> [REQUIRED WORK]: Go through the listing below from its first line and repeat each line exactly, ending at the line containing "Black History (893, 1100)" and including it.

(TASK DATA begins)

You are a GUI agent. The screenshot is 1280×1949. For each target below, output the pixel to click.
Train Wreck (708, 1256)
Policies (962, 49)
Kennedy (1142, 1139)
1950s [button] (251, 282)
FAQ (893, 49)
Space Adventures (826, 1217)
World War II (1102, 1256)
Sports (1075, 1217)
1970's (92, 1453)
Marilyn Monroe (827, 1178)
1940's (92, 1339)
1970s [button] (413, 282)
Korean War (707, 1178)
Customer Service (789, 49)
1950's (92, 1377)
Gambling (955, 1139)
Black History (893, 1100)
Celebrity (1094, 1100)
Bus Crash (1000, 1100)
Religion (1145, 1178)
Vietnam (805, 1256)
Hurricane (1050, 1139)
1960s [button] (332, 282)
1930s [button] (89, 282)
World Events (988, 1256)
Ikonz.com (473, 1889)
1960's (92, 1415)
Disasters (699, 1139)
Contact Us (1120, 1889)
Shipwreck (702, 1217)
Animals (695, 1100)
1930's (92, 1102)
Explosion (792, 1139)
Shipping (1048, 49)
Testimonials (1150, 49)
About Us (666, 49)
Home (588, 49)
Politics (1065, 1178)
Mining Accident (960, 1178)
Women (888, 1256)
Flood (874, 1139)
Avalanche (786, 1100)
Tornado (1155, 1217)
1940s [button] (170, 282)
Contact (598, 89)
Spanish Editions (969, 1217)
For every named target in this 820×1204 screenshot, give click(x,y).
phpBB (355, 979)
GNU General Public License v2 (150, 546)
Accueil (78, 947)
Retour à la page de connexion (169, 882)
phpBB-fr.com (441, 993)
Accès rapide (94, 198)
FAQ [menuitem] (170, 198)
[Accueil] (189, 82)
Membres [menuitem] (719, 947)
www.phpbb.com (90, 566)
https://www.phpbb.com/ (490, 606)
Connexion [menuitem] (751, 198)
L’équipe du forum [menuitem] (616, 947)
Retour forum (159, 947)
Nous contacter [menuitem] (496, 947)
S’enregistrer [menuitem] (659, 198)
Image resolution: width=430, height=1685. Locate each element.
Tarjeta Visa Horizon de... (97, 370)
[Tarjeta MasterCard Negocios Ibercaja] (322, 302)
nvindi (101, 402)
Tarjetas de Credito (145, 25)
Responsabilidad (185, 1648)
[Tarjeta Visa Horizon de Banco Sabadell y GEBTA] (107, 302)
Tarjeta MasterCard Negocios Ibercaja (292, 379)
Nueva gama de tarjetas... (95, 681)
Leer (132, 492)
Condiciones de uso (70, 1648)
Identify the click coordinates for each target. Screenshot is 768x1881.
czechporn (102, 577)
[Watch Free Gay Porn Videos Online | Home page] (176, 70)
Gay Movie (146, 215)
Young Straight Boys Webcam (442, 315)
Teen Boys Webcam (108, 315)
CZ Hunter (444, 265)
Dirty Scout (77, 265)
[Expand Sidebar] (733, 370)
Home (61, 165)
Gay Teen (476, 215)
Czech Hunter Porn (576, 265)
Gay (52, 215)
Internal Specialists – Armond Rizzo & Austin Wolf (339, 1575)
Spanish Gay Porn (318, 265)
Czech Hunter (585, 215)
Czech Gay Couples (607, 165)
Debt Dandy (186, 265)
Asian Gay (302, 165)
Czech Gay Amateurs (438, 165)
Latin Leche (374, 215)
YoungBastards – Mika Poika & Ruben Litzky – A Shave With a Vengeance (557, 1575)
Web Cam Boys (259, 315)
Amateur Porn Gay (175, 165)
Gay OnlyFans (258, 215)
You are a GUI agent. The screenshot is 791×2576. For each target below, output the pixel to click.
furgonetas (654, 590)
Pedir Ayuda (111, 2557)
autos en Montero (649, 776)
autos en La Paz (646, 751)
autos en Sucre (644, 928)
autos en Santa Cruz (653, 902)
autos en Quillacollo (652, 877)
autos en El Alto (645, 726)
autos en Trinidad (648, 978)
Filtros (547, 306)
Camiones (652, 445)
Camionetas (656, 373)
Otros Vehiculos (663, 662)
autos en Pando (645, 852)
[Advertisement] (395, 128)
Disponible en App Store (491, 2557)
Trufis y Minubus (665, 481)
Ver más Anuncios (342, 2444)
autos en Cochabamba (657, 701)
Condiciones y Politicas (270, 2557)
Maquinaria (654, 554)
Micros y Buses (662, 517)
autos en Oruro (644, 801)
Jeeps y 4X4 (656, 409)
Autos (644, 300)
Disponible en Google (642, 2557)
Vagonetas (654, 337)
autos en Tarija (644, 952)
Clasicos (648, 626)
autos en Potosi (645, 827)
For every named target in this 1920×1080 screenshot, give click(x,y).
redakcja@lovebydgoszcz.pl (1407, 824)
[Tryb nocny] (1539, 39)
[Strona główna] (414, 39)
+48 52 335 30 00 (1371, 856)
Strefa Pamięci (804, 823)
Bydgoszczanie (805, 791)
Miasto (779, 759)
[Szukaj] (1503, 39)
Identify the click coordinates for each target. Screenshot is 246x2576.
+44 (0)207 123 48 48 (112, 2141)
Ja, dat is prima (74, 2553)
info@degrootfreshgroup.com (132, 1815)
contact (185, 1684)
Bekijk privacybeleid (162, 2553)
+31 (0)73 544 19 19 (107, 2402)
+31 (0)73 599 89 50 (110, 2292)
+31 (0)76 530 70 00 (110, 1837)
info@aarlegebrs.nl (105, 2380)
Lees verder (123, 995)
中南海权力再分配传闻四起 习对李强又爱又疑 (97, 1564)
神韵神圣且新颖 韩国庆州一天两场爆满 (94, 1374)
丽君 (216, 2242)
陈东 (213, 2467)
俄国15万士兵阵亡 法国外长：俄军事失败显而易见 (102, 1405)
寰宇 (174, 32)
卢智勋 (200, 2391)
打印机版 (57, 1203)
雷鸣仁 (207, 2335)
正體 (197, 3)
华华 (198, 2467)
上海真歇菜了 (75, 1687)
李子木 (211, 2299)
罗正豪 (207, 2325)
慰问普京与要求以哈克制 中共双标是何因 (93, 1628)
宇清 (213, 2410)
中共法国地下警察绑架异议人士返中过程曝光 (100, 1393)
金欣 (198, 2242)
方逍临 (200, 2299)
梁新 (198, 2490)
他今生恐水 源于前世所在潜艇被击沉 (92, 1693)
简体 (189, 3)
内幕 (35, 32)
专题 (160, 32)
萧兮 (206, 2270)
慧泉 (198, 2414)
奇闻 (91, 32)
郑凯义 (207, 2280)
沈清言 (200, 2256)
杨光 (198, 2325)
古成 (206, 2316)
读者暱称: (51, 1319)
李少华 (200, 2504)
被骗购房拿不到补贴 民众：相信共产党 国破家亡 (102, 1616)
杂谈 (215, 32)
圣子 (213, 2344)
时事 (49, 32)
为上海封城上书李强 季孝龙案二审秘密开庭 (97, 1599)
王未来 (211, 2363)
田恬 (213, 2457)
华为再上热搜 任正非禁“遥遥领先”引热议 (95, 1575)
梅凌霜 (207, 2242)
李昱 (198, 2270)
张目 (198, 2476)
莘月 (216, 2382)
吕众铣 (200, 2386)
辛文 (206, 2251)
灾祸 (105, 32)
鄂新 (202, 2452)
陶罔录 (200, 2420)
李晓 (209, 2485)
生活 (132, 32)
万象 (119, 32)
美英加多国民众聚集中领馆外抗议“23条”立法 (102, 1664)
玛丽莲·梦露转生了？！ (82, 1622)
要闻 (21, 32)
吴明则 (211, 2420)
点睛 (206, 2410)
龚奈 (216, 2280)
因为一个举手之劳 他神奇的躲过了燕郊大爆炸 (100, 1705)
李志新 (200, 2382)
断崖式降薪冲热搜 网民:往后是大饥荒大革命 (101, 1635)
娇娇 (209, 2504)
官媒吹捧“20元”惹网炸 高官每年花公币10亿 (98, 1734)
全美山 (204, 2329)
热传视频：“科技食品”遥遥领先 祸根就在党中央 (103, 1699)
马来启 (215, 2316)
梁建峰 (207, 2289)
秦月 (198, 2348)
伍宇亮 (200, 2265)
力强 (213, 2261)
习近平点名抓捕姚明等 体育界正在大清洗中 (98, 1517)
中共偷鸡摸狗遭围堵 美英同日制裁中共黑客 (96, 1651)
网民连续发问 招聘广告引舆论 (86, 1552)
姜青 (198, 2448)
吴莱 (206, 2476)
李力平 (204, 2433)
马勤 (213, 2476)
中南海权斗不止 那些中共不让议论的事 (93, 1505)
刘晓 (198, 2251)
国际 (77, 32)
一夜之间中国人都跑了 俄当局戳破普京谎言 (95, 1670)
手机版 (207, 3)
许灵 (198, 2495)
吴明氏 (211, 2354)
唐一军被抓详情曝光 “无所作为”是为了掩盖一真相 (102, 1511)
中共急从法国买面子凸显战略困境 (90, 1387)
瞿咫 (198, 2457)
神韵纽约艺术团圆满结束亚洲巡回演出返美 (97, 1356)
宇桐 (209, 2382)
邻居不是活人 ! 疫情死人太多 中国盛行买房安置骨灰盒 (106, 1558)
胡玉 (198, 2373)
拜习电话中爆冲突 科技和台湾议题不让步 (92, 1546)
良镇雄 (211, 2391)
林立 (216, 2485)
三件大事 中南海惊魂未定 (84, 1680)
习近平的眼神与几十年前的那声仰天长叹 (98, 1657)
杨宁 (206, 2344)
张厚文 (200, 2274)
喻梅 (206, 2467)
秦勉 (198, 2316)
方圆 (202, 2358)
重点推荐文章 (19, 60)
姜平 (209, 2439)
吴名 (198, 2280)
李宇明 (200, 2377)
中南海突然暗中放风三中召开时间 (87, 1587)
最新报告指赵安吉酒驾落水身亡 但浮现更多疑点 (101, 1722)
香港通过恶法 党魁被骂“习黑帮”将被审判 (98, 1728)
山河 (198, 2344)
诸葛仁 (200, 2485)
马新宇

(TASK DATA ends)

> [TASK ANSWER]:
You are a GUI agent. The screenshot is 1280×1949. For each target below, output the pixel to click.
Train Wreck (708, 1256)
Policies (962, 49)
Kennedy (1142, 1139)
1950s [button] (251, 282)
FAQ (893, 49)
Space Adventures (826, 1217)
World War II (1102, 1256)
Sports (1075, 1217)
1970's (92, 1453)
Marilyn Monroe (827, 1178)
1940's (92, 1339)
1970s [button] (413, 282)
Korean War (707, 1178)
Customer Service (789, 49)
1950's (92, 1377)
Gambling (955, 1139)
Black History (893, 1100)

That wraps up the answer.